La paradoja que debe evitar cualquier pensamiento, cuanto más uno que se diga nacional, es hacer del legítimo anhelo revisionista un número calcificado de verdades inmutables. En Gramsci lo nacional es una voluntad colectiva que se basa en metáforas y en las formas activistas de las leyendas heredadas, a ser buscadas a modo de un revisionismo histórico en Dante y Maquiavelo. Consideraba a Trotsky cosmopolita y a Lenin un “tipo humano nacional”. Ninguno de los dos términos para Gramsci eran peyorativos, sino elementos de una reflexión sobre la formación de las clases sociales en tanto representaciones culturales, y también sobre la traducción entre ámbitos heterogéneos de la acción. Pensar era crear signos de pasaje y de transición de lo económico a lo político. El tránsito de lo uno a lo otro lo llamó catarsis. Así, Aristóteles era el lejano antecedente de Gramsci.
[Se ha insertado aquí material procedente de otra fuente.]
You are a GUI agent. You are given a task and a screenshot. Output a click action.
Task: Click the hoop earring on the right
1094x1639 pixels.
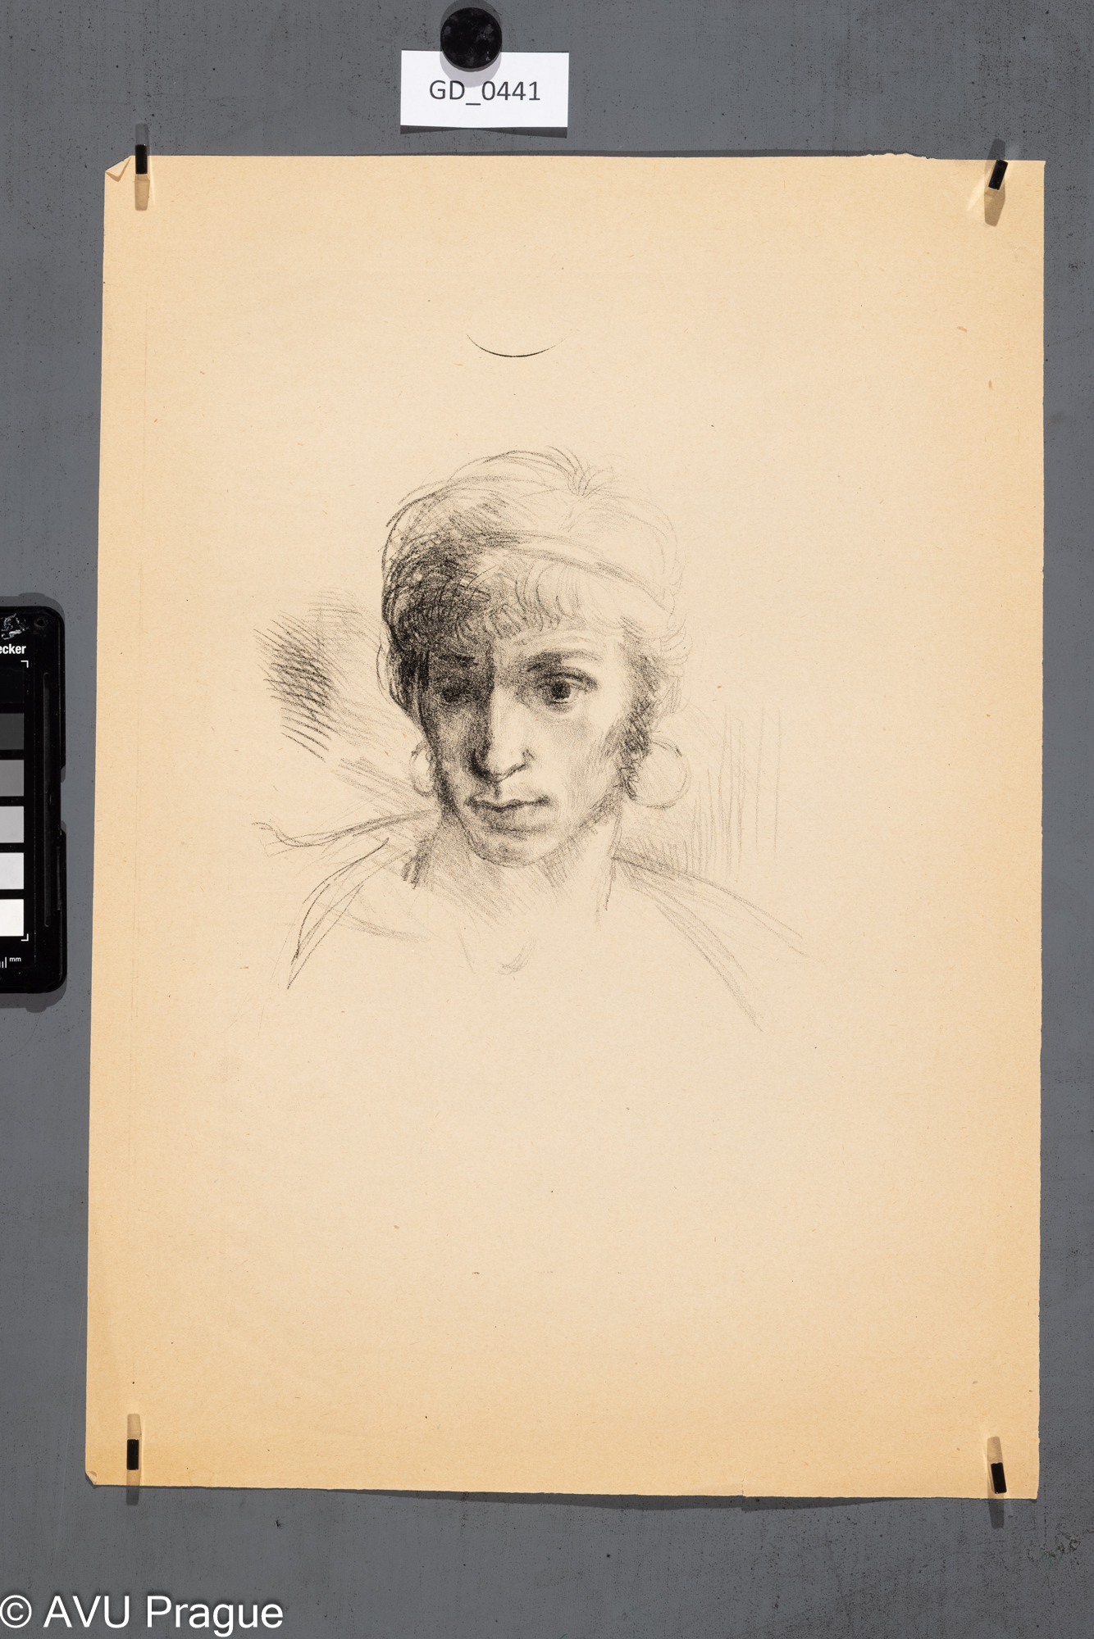point(661,774)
Aprendamos de estos movimientos del pensar. La historia argentina creó un gran sintagma, enteramente suyo: “la izquierda nacional”. Hernández Arregui, a su manera continuador de Rojas, fue su gran exponente. Era discípulo de Rodolfo Mondolfo, el gran pensador judeo italiano especialista en el mundo antiguo, y que en Italia había discutido con Gramsci antes de exiliarse en la Argentina. Arregui lo respetaba, pero lo llamó “sabio extranjero”. Lo decimos con la memoria altruistamente dirigida hacia el trágico autor de La formación de la conciencia nacional. No sería admisible hoy pronunciar ese mismo juicio. No sería plausible hoy pensar sobre otra premisa que no sea la de revisar todo anterior revisionismo.
* Sociólogo, director de la Biblioteca Nacional.